- Genre: Sitcom
- Written by: James Saunders
- Starring: Richard Beckinsale Anna Calder-Marshall Paul Curran David Swift
- Country of origin: United Kingdom
- No. of episodes: 6 (1 cancelled)

Production
- Running time: 30 minutes

Original release
- Network: BBC2
- Release: 27 September – 25 October 1979

= Bloomers (TV series) =

1979 BBC sitcom

Bloomers is a British sitcom starring Richard Beckinsale that aired on BBC2 in 1979. Five episodes of the show were made before Beckinsale died suddenly from a heart attack just before a planned rehearsal for the sixth and final episode of the first series. Bloomers was immediately shelved, though the five completed episodes were broadcast later in the same year.

==Plot==
Stan is a worker for a small London flower business. The humour centred on the relationships between the workers and the scrapes they got into doing odd jobs in the gardens of houses in the district. Beckinsale's character, Stan, was apt to wind up in bed with lonely housewives, and equally apt to spend time with said housewives musing on philosophy and the pointlessness of life.

==Cast==
- Richard Beckinsale – Stan
- Anna Calder-Marshall – Lena
- Paul Curran – George
- David Swift – Dingley
- Pat Gorman – Pub Landlord
- June Ritchie – Diana
- Beryl Nesbitt – Connie
- Declan Mulholland - O'Shaughnessy
- Vernon Dobtcheff - Dr. Lamb
- Glory Annen - Dr. Lamb's Daughter

==Background==
Writer James Saunders thought up the idea for Bloomers while talking with actor John Challis, who owned and worked at a garden centre, while taking a break from acting. Said Saunders: "The idea was based on fact. The local florist was telling me about the number of funny things that happened and I thought it would make a good series." Challis stated: "I remember the writer James Saunders was a customer at my garden centre and he wrote a script about my experiences. I gave the script to my agent who gave it to John Howard Davies at the BBC who was looking for a vehicle for Richard Beckinsale. So Bloomers was written with me in mind but I wasn't famous enough, but Richard Beckinsale was wonderful and I got an episode out of it!" The scene in episode three where Stan and Dingley attempt to steal Christmas trees from a roundabout was based on a real-life incident with Challis. In the episode, Challis plays one of the policemen who busts up the theft.

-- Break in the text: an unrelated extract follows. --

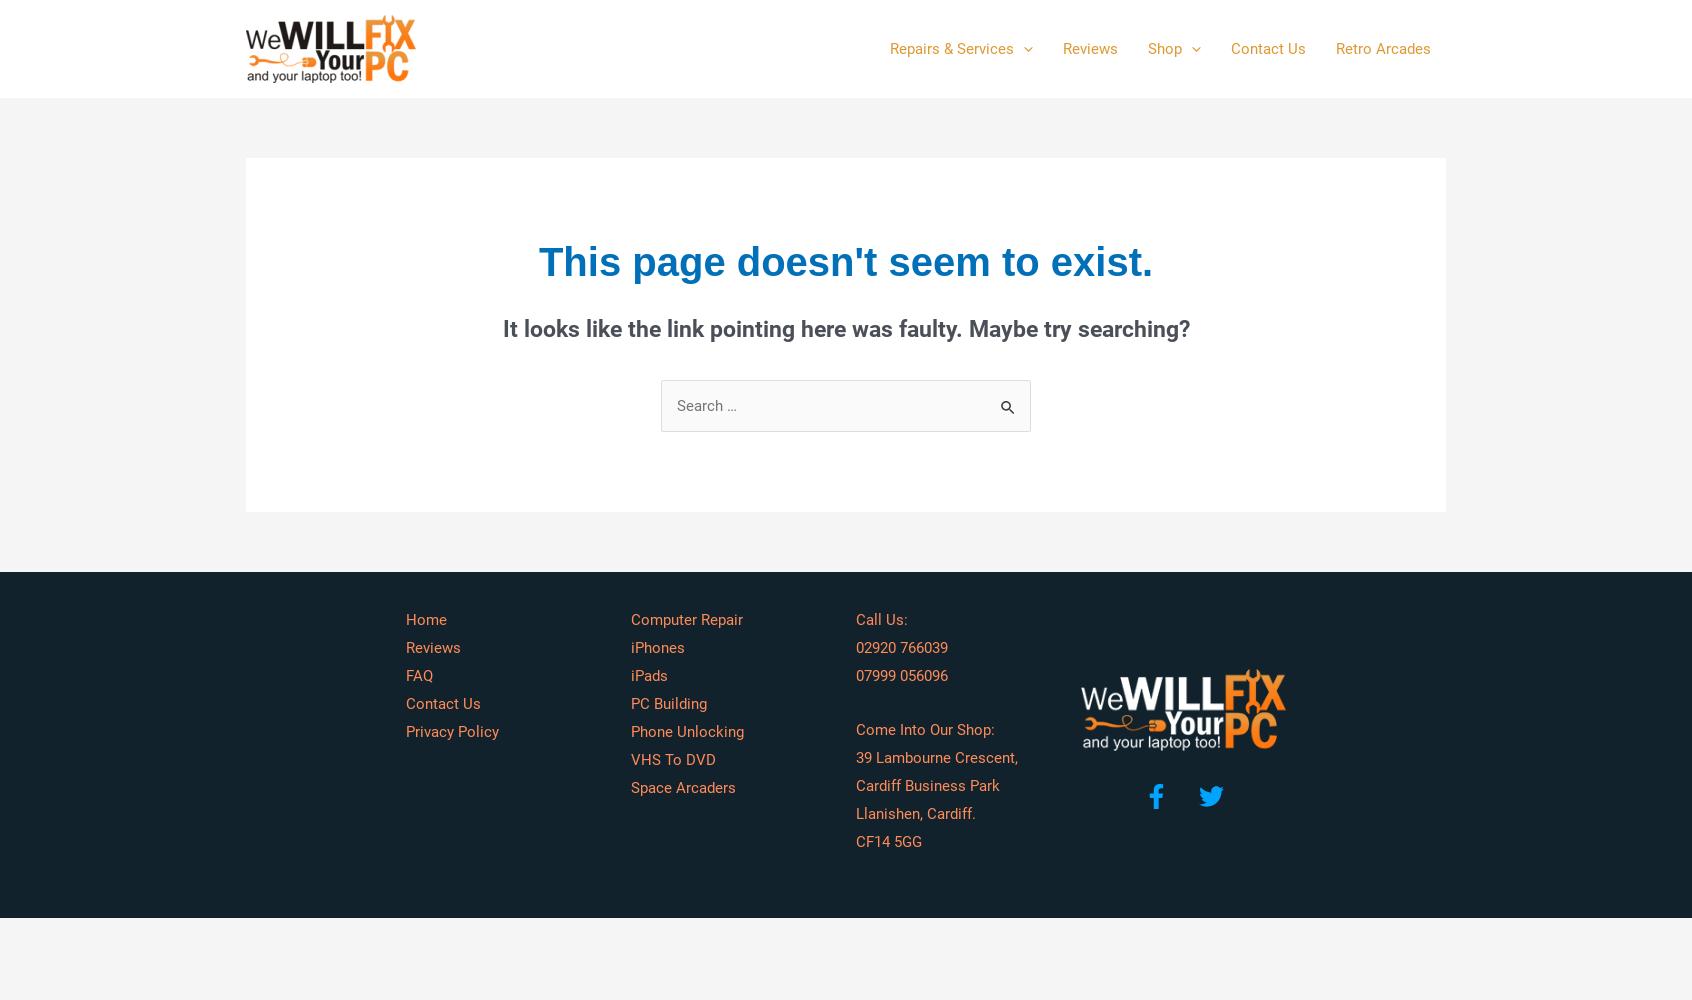  Describe the element at coordinates (669, 703) in the screenshot. I see `'PC Building'` at that location.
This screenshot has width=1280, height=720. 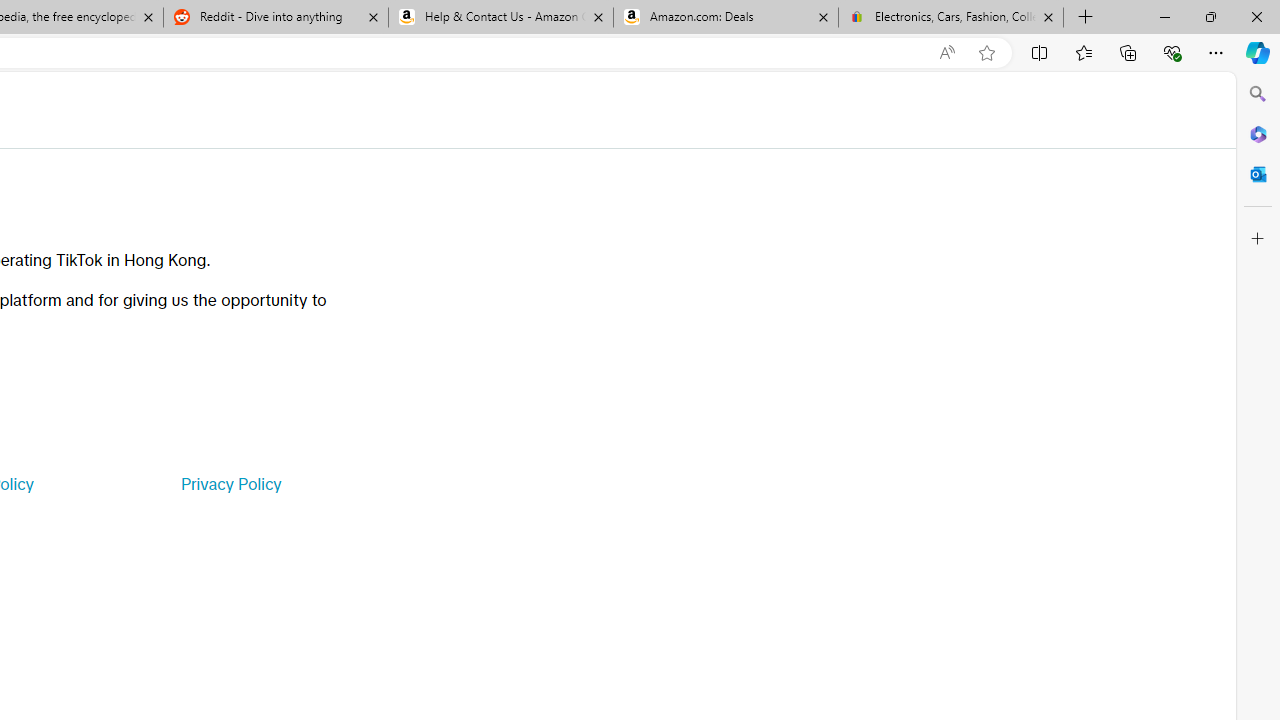 I want to click on 'Close Outlook pane', so click(x=1257, y=173).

The five completed episodes of Bloomers were recorded prior to Christmas 1978. Due to an industrial dispute at the BBC, (the same dispute which delayed the recording of the final episode of Fawlty Towers), the recording of the sixth episode was postponed until 20 March, but it ended up never being recorded at all, due to Beckinsale's death the previous day.

==Episodes==

| No. | Title | Original release date |
| 1 | "Partnership" | 27 September 1979 |
After an argument with Lena, Stan decides he must get a job because, being an actor, he spends most of his time out of work. He strikes up a friendship with Dingley, who offers him a partnership in his florist shop.
| 2 | "First Day" | 4 October 1979 |
Lena can't understand Stan's complete change of character, including his getting out of bed. Stan, however, wants to make his first day as a florist/gardener one to remember.
| 3 | "The Contract" | 11 October 1979 |
Stan gets a film studio contract to deliver Christmas trees. But even a florist has difficulty getting Christmas trees in June.
| 4 | "The Yellow Line" | 18 October 1979 |
Dingley is very depressed about life and the fact that the Council are going to paint a yellow line outside the shop. Stan gives him a philosophy book called "Action and Being" and gets more action than he expects.
| 5 | "Dr. Lamb" | 25 October 1979 |
Dingley and O'Shaughnessy, a part-time helper at the florist shop, call at Stan's flat on their way to work on Dr. Lamb's garden. By coincidence, he happens to be Lena's psychiatrist.
| 6 | Unknown | Never recorded |
O'Shaughnessy asks Stan if he and his fiance could stay at Stan's flat for a few hours, but Lena's mother is visiting. Meanwhile, Stan attempts to do a good deed for an elderly woman.

==Broadcast==
Beckinsale's widow, Judy Loe, gave her approval for the five completed episodes to be broadcast. Bloomers aired from 27 September 1979 to 25 October 1979 on BBC2. Four of the episodes were given a repeat viewing the following year on BBC1 from 6 August 1980 to 27 August 1980. The show also aired in 1983 on ABC in Australia and the only publicly available recordings of Bloomers are from these broadcasts. Poor quality transfers of the five episodes are available to view on YouTube. Bloomers has never been aired again by the BBC, nor has there been any official release of the series.